There are many factors in choosing the right hardware for mass storage for our needs. Some of the key issues are: volume, easy access, easy maintenance, reliability, cost of media and the system as whole, I/O speed, durability, and lifetime of the technology. In Table 2, high density media most commonly used for mass storage system are evaluated in terms of these criteria.
Tapes: Since tapes utilize sequential access, the data transfer rate
is generally slow.
The 8-mm exabyte and DAT tapes have been one standard storage medium
for astronomical data. The tape auto-exchanger, or library can store many
100 or 1000 Gbytes of the data.
While these media are still very good for transporting and
backing up the data, these are not suitable for
long term storage because of the limited lifetime of the media.
A recent development in tape storage technology is DLT (Digital Linear Tape).
DLT is a cartridge tape, data are recorded in longitudinal
multi-tracks versus the slanted stripes of helical scan technology
which significantly increases data accessing rate.
DLT is a durable (media lifetime
30 years) and has very
large capacity (
10 - 80G[compressed] per volume), with a low cost.

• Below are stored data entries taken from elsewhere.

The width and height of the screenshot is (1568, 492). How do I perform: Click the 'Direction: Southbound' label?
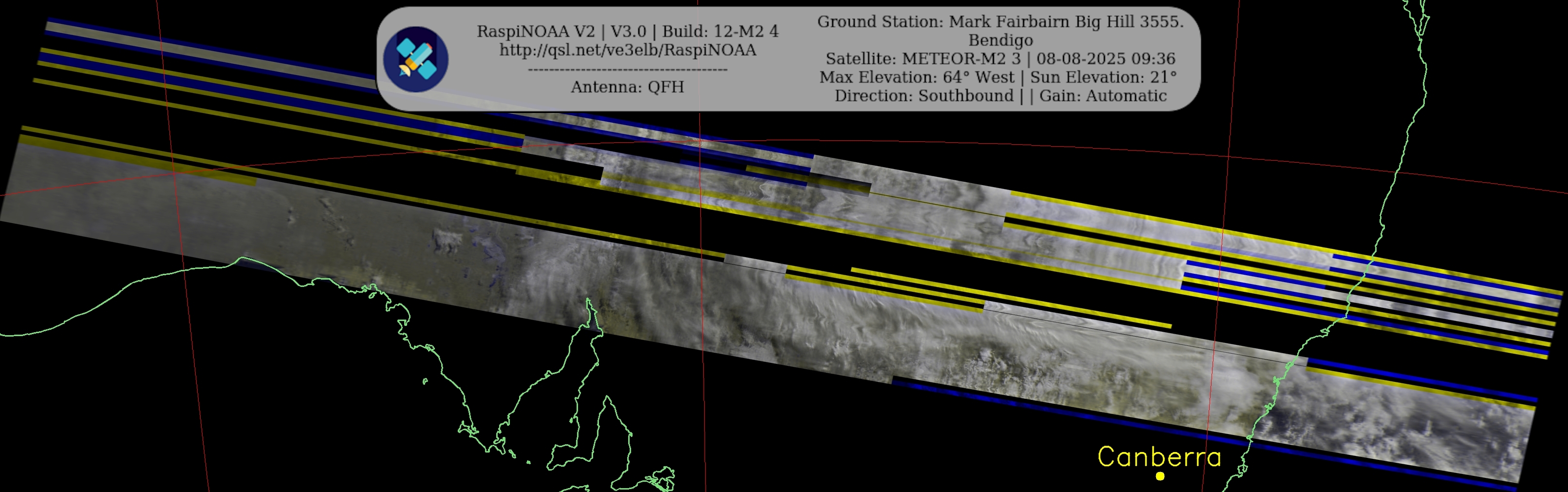[923, 95]
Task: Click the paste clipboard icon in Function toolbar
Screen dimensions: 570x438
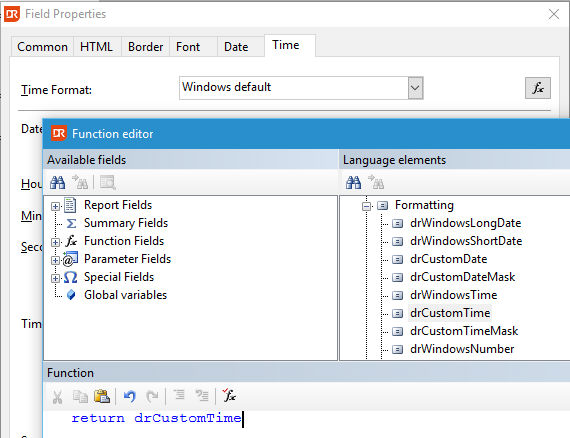Action: [x=102, y=396]
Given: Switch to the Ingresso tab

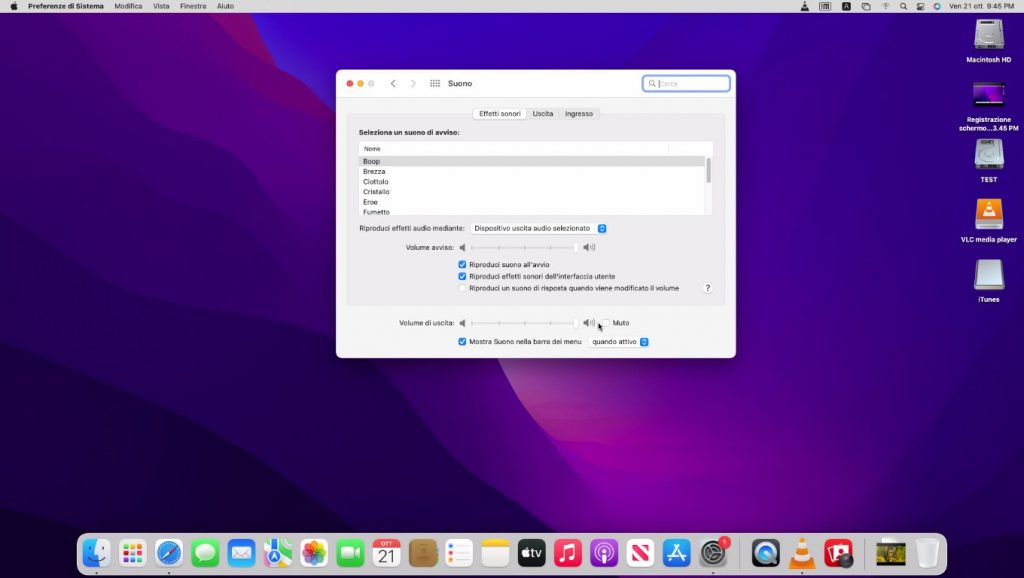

The DLT libraries are currently available from many vendors
that can hold up to few tens of Tbytes. Super DLT is the newest
technology which may be available on the market in the future, with
about ten times capacity on a single cartridge than DLT.
There are other variants of high capacity tapes but the longevity of
the such technologies may be in question.

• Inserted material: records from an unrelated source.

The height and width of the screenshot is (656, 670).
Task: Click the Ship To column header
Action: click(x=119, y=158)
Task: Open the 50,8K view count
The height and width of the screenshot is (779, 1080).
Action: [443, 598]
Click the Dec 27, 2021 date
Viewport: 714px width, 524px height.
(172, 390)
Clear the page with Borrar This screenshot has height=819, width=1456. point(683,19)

MO: Magneto-optical (MO) disks are also a
popular choice among the high density
media with reasonable storage capacity (5.2GBytes on a single MO disk).
Juke boxes to
store up to
1 TBytes are available.
WORM: Write-Once-Read-Many(WORM) optical disks and the juke boxes have been used in the astronomical data archive such as the HST. The capacity can go up to 12 Gbytes per medium. But as CD/DVD becomes more popular, this technology is now obsolete. The media and system are more expensive than others.
CD-R: The ``write-once recordable'' CD (CD-R) is inexpensive and CD juke boxes have been available for quite sometime. But a single CD-R can hold only 0.65 Gbytes while our data at maximum rate can produce a single FITS file of a single observing run of a few G bytes.
DVD-R: The ``write-once recordable'' digital versatile disk (DVD-R), which has been
considered
to replace CD, are now starting to appear on the market. Current single-sided
DVD-R holds 4.7 Gbytes. The storage capacity will doubled when double-sided
disks become available in future. DVD-R drives in juke box configuration
(capacity
4 T bytes) are just appearing on the market. These juke boxes(drives) are often backward
compatible as the devices can handle mixture of CDs and DVDs.
The ESO is considering the DVD-R juke boxes for their mass
storage system for the VLT (Pirenne 1999).